Rename "icon" to "button" in the lines starting at the one containing "Given: Click the theme palette icon" and ending at the one containing "Looking at the". Give back only those lines, with everything else unchanged.

:: Input for this task ::

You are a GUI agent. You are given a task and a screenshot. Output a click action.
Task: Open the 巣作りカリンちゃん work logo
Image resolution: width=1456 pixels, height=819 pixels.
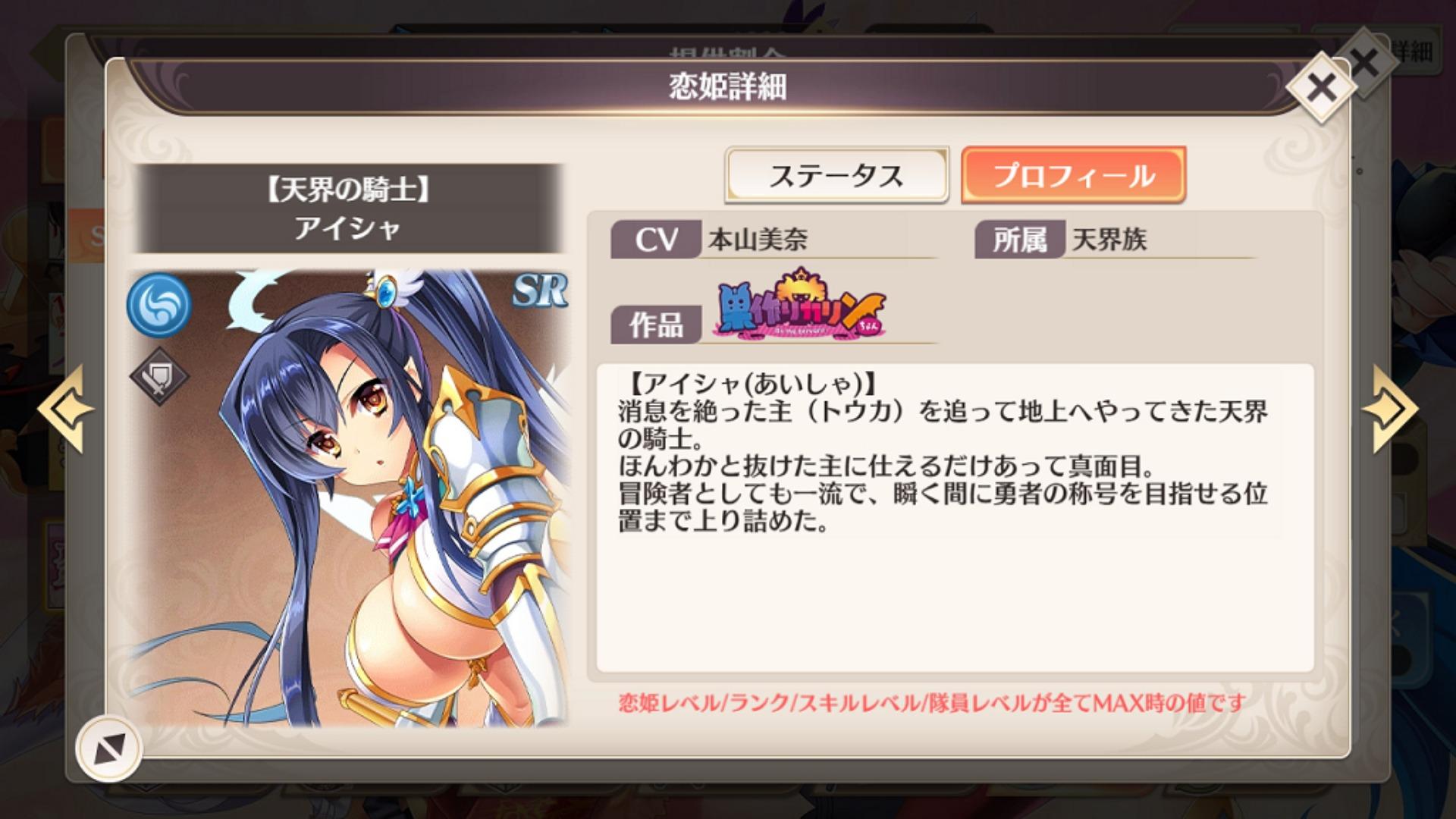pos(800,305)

:::
:: Input for this task ::

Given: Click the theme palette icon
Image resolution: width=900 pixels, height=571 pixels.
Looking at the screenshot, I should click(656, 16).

:::

### Task output
Given: Click the theme palette button
Image resolution: width=900 pixels, height=571 pixels.
Looking at the screenshot, I should click(656, 16).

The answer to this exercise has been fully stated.